Primary central nervous system lymphoma following transfer of human peripheral blood lymphocytes into SCID mice.
Academic Article
Overview
abstract
Severe combined immunodeficiency (SCID) mice are genetically deficient in both B and T cells. To study immune-mediated phenomena in the CNS, myelin basic protein-reactive T cell clones, admixed with peripheral blood lymphocytes as a source of antigen-presenting cells, derived from a healthy human donor, were injected intracerebrally (IC) into 10 SCID mice. One mouse developed quadriplegia 2 months after the last injection. Autopsy revealed marked meningeal and parenchymal infiltration by large cell lymphoma. There was no evidence of lymphoma outside of the CNS. The majority of the tumor cells were positive for L26 (a human pan B cell marker), with some cells positive for UCHL-1 (a human pan T cell marker).
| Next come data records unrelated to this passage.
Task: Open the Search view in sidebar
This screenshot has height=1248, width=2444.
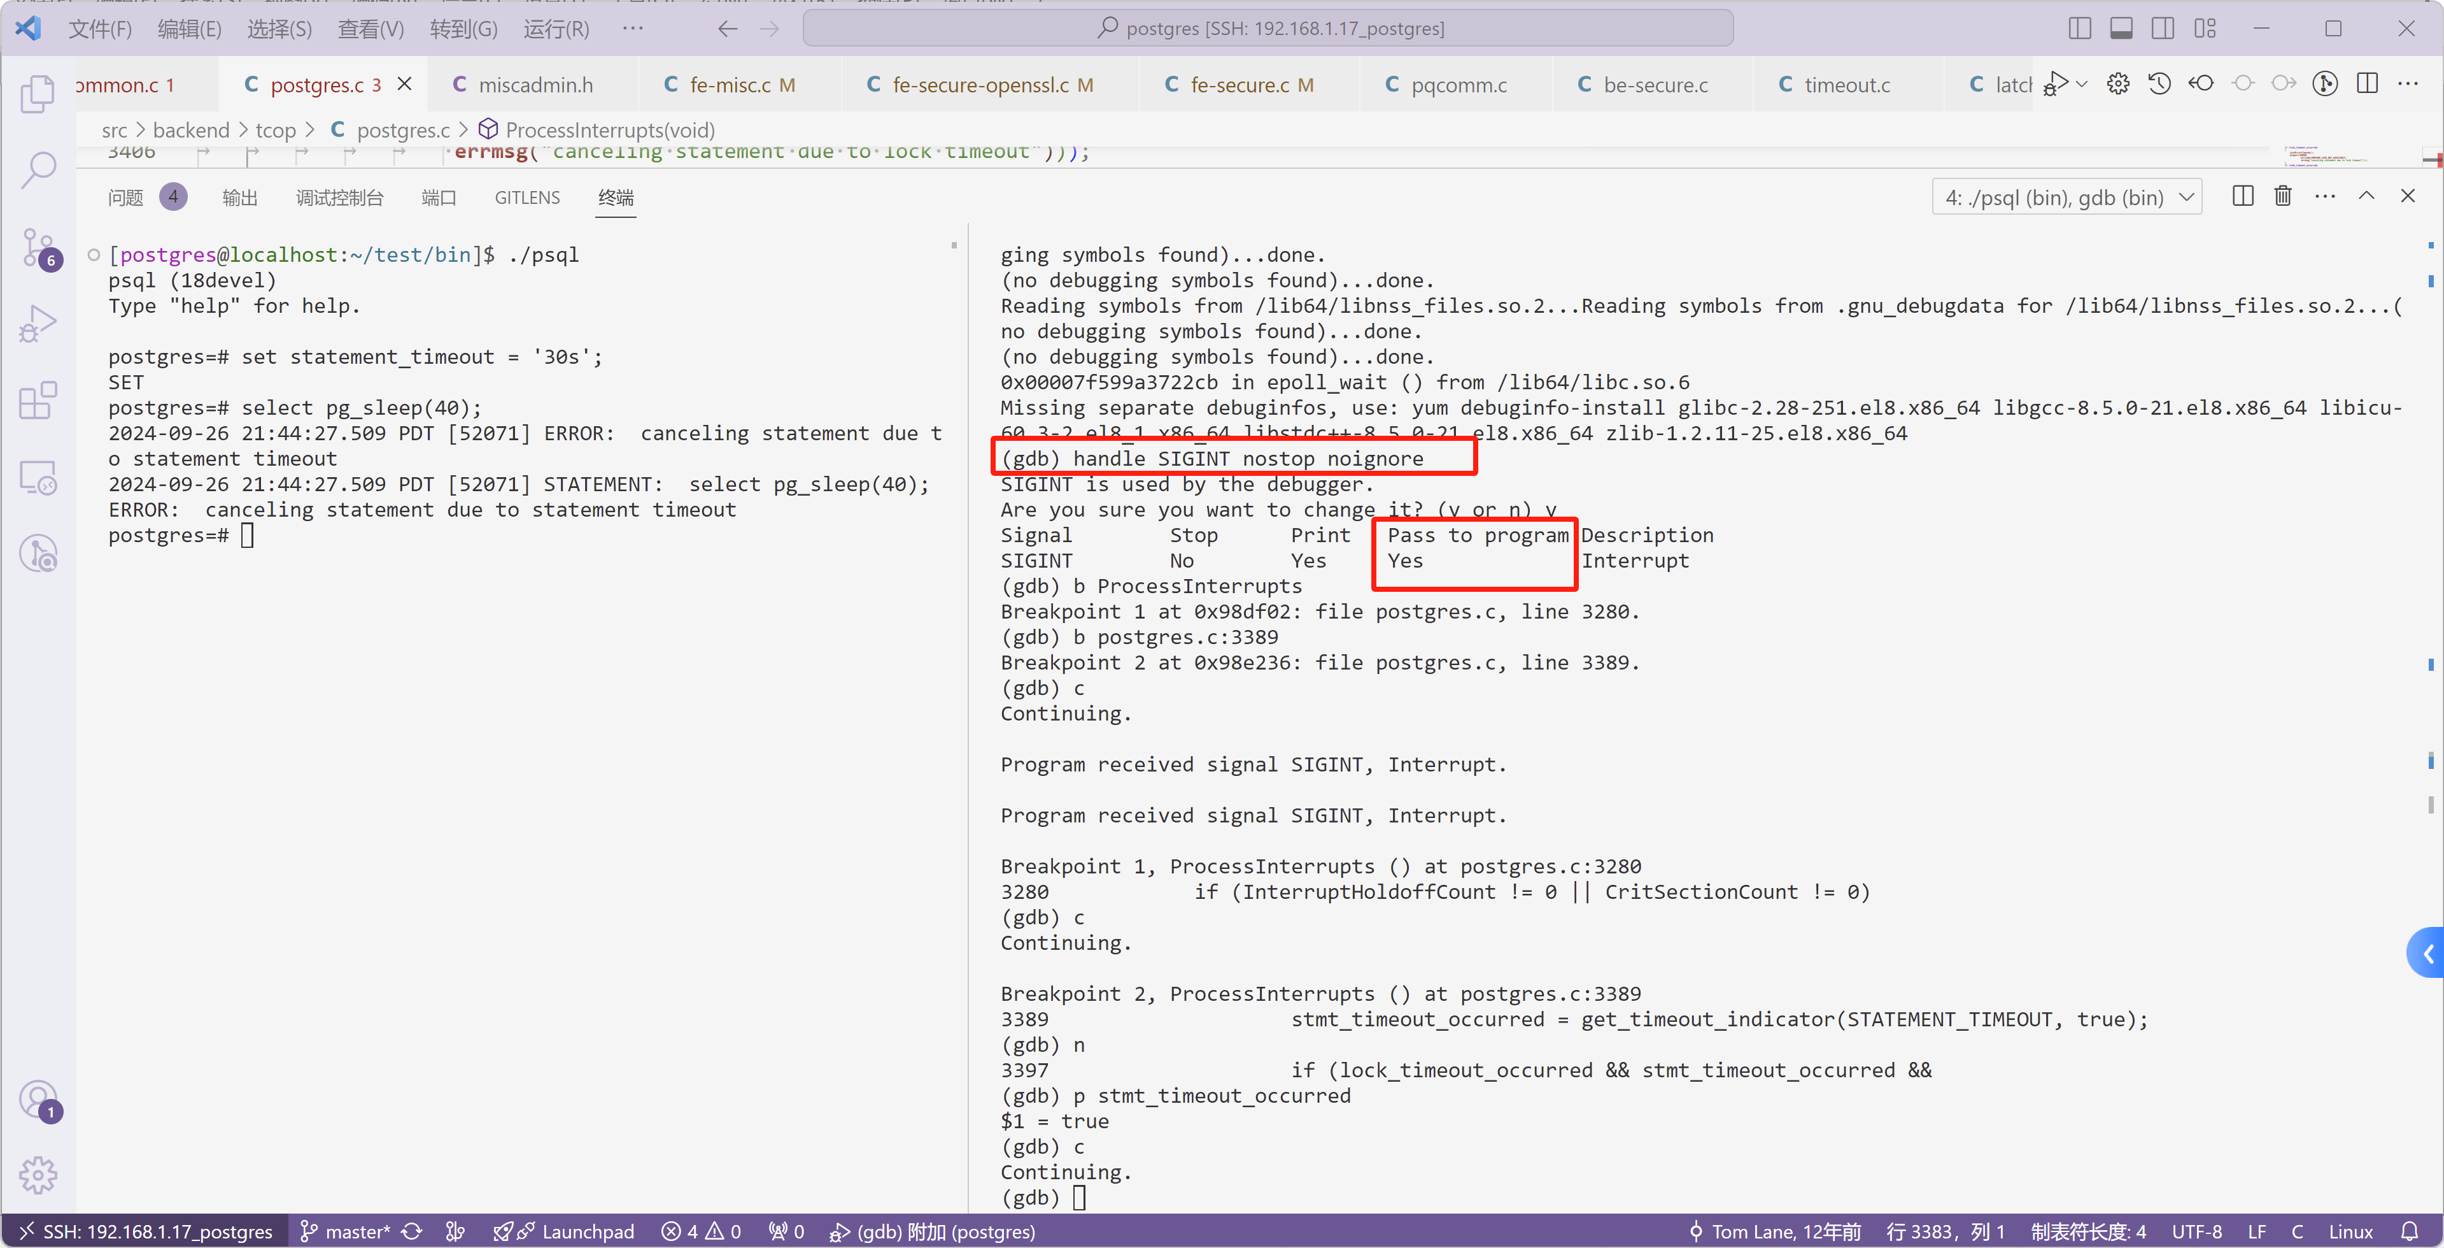Action: point(38,170)
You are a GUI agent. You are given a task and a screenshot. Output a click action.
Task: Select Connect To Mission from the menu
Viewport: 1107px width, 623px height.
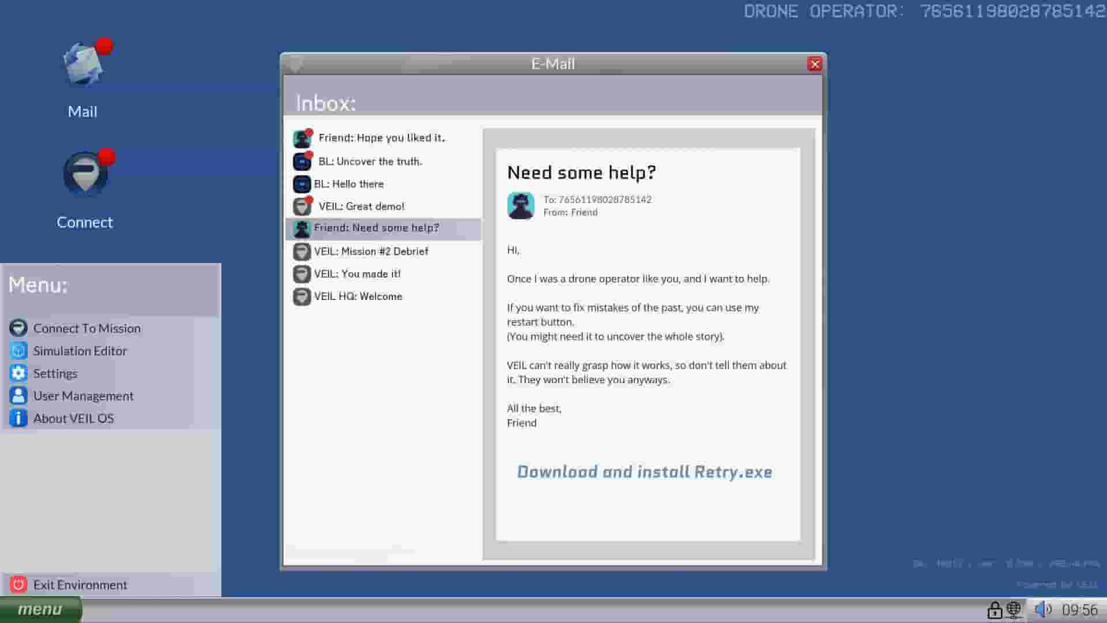tap(87, 328)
The majority of the tumor cells were also positive for Epstein-Barr virus (EBV) genome by in situ hybridization. Thus, primary CNS, EBV-positive B cell lymphoma can be produced in SCID mice by IC injection of nontransformed human peripheral blood lymphocytes. This phenomenon can be used as a model system for the study of primary CNS lymphomas under immunodeficiency conditions.